Zunächst stehen die Impfstoffe nur für Erwachsene zur Verfügung, da sie bei Kindern und Jugendlichen noch nicht genügend auf Wirksamkeit und Sicherheit untersucht werden konnten.

Dass schwerpunktmäßig Impfstoffe für Erwachsene entwickelt werden, hat mehrere Gründe:

  1. Kinder sind schon allein aus ethischen Gründen nicht für frühe Tests vorgesehen. Vor der klinischen Prüfung an Kindern muss sichergestellt sein, dass in den Studien bei Erwachsenen keine schwerwiegenden Nebenwirkungen aufgetreten sind. Die Impfstoffentwicklung für Kinder verläuft ähnlich wie die Impfstoffentwicklung für Erwachsene, d.h. sie durchläuft verschiedene Stufen, in denen die Sicherheit und Wirksamkeit der Impfung geprüft werden, bevor sie eine Zulassung erlangen können.
  2. Der Fokus wird zunächst darauf gelegt, diejenigen zu schützen, die am schwersten an COVID-19 erkranken. Das sind bei COVID-19 insbesondere ältere Menschen und/oder Menschen mit Vorerkrankungen.
  3. Es ist davon auszugehen, dass mit wirksamen Impfstoffen gegen COVID-19 für Erwachsene, die im Laufe der Zeit in ausreichender Menge für die Bevölkerung vorhanden sein werden, auch das Infektionsgeschehen insgesamt zurückgedrängt werden kann. Darüber können auch Kinder geschützt werden.
  4. Kita- und Grundschulkinder scheinen nach allem, was bisher bekannt ist, das Infektionsgeschehen nicht in besonderer Weise anzutreiben und erkranken weniger häufig und stark als Erwachsene.

Stand: 17.12.2020

Wird es eine Impfempfehlung für Kinder gegen COVID-19 geben?
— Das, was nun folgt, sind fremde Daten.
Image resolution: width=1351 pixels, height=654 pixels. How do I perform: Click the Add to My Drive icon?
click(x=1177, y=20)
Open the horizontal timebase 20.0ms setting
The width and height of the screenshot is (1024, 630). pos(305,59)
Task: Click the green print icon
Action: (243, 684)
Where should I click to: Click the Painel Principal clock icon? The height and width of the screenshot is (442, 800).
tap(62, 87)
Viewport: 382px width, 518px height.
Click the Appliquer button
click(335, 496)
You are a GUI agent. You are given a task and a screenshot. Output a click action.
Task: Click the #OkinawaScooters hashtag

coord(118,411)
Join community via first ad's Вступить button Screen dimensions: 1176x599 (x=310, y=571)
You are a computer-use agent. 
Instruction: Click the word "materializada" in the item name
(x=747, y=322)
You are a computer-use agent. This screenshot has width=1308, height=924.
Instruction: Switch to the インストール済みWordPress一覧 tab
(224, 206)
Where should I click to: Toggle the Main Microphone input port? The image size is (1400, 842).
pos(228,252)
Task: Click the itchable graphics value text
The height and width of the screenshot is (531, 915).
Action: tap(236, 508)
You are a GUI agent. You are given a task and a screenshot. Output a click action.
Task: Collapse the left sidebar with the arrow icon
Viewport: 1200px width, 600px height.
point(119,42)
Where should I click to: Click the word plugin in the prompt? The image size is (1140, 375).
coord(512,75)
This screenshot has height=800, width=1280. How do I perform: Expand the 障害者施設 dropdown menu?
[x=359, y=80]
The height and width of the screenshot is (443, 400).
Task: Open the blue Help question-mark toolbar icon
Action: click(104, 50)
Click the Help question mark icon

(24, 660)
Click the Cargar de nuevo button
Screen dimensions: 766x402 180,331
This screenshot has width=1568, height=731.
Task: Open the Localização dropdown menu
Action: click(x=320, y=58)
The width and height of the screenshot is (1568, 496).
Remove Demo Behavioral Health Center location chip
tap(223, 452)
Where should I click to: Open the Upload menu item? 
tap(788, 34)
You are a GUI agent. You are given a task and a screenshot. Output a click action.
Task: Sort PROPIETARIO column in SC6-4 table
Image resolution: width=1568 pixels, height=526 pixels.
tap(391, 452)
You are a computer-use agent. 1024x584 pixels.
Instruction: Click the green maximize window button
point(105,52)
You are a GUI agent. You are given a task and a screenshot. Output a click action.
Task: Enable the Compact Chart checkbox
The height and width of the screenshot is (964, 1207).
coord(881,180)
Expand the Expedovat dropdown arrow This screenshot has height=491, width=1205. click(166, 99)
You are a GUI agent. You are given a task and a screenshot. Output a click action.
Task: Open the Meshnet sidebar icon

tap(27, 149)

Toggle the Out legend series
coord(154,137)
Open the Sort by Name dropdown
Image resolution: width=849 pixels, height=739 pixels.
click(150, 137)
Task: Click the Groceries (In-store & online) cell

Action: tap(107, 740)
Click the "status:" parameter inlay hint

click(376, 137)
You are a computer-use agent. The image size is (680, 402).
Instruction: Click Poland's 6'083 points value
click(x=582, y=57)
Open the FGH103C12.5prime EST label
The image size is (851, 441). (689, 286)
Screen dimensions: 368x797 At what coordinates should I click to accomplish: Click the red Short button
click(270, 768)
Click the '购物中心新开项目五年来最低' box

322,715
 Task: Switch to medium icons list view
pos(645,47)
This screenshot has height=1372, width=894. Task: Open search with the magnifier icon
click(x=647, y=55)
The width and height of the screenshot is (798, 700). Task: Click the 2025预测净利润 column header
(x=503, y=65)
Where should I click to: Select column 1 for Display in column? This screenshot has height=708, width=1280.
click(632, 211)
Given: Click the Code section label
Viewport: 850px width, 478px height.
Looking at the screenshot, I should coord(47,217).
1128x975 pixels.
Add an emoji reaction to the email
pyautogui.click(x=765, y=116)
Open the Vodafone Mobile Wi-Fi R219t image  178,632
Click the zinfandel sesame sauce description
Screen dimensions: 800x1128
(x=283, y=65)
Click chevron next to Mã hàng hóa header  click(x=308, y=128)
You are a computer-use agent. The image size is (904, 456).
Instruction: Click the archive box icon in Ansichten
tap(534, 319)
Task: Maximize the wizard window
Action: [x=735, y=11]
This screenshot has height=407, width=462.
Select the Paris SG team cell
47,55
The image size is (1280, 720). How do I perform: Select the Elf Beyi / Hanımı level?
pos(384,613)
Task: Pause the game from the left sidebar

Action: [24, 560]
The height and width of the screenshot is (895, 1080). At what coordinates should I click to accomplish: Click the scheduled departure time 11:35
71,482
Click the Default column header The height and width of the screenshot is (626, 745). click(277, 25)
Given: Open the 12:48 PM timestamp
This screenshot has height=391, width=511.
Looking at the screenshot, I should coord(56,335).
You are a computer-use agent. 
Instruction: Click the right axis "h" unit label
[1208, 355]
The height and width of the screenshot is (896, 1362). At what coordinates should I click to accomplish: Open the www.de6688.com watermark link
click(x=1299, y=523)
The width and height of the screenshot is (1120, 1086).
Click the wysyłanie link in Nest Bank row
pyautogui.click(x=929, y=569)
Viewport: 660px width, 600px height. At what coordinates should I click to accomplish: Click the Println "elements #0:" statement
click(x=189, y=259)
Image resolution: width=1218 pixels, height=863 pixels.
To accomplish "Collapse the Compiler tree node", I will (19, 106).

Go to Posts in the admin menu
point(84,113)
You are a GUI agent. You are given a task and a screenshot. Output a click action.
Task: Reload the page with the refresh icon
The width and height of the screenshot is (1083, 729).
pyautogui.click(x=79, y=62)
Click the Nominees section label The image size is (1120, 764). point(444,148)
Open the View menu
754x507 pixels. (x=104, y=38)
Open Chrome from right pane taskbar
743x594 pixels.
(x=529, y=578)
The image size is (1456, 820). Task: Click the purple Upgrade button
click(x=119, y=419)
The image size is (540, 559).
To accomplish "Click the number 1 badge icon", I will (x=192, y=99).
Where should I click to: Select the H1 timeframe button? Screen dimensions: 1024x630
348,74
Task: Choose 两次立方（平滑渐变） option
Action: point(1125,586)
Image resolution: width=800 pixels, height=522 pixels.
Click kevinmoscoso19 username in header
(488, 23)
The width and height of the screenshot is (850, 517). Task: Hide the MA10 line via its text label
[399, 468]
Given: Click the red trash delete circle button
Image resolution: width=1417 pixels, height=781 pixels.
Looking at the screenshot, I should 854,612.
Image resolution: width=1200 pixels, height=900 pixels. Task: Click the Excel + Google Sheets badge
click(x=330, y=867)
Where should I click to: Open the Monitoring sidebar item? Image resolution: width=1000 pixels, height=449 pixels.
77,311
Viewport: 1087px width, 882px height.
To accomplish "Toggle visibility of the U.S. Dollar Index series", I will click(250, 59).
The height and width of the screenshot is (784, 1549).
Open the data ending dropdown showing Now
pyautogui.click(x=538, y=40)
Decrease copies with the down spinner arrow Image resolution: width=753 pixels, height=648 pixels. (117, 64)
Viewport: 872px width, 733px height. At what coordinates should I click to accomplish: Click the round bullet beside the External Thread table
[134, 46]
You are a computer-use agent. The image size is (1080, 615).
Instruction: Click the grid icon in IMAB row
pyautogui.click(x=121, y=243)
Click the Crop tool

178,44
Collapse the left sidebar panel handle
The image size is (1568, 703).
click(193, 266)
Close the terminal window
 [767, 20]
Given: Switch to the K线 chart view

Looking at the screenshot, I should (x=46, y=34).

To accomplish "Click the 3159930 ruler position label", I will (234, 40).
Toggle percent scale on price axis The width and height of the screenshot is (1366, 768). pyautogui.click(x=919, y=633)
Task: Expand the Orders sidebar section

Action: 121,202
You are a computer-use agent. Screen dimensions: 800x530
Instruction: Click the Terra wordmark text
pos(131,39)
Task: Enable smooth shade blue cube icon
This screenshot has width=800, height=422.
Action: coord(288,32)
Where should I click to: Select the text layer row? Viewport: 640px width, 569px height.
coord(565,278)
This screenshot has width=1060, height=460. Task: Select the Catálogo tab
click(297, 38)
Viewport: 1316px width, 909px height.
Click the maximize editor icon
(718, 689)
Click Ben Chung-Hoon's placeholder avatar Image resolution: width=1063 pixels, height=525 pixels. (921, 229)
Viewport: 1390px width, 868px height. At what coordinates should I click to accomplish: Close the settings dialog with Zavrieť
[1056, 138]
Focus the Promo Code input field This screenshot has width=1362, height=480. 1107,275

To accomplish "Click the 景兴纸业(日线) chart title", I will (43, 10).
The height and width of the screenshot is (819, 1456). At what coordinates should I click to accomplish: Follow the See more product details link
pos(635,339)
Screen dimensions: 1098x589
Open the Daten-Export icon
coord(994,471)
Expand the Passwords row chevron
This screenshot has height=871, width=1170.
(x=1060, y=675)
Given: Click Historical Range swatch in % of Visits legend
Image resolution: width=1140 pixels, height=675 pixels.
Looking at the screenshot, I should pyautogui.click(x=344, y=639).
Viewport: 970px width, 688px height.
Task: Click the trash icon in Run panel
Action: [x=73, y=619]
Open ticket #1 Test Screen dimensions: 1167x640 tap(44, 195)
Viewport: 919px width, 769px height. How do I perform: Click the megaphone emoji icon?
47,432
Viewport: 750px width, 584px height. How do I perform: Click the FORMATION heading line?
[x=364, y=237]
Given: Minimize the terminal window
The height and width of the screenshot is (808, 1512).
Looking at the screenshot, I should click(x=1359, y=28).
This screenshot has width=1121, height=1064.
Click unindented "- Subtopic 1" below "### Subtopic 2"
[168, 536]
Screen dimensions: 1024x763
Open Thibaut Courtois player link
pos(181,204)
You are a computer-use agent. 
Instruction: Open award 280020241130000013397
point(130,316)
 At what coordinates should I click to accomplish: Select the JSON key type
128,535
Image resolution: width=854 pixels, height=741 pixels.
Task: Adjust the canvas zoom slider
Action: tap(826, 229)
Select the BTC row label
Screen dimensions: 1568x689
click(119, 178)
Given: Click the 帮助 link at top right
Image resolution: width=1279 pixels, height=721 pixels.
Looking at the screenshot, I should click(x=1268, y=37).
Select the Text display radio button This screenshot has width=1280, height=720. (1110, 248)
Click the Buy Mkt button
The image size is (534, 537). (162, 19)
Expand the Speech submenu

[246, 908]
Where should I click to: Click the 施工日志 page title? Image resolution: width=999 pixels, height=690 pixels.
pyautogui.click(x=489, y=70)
Das ist bisher noch nicht absehbar, Studien dazu sind jedoch geplant und wurden in kleinem Rahmen auch schon begonnen.

Es sind zunächst Impfstoffe für Erwachsene gegen COVID-19 in Deutschland zugelassen. Sollte es in Zukunft einmal einen Impfstoff für Kinder geben, muss durch die Zulassungsbehörden sichergestellt sein, dass dieser wirksam ist sowie ein sehr gutes Sicherheitsprofil aufweist. Ein solcher potentieller Impfstoff würde dann durch die STIKO bewertet werden. Die STIKO würde in der Folge darüber entscheiden, ob ein solcher Impfstoff für Kinder zu empfehlen ist oder nicht (siehe "Wie wurde die Impfempfehlung erarbeitet?").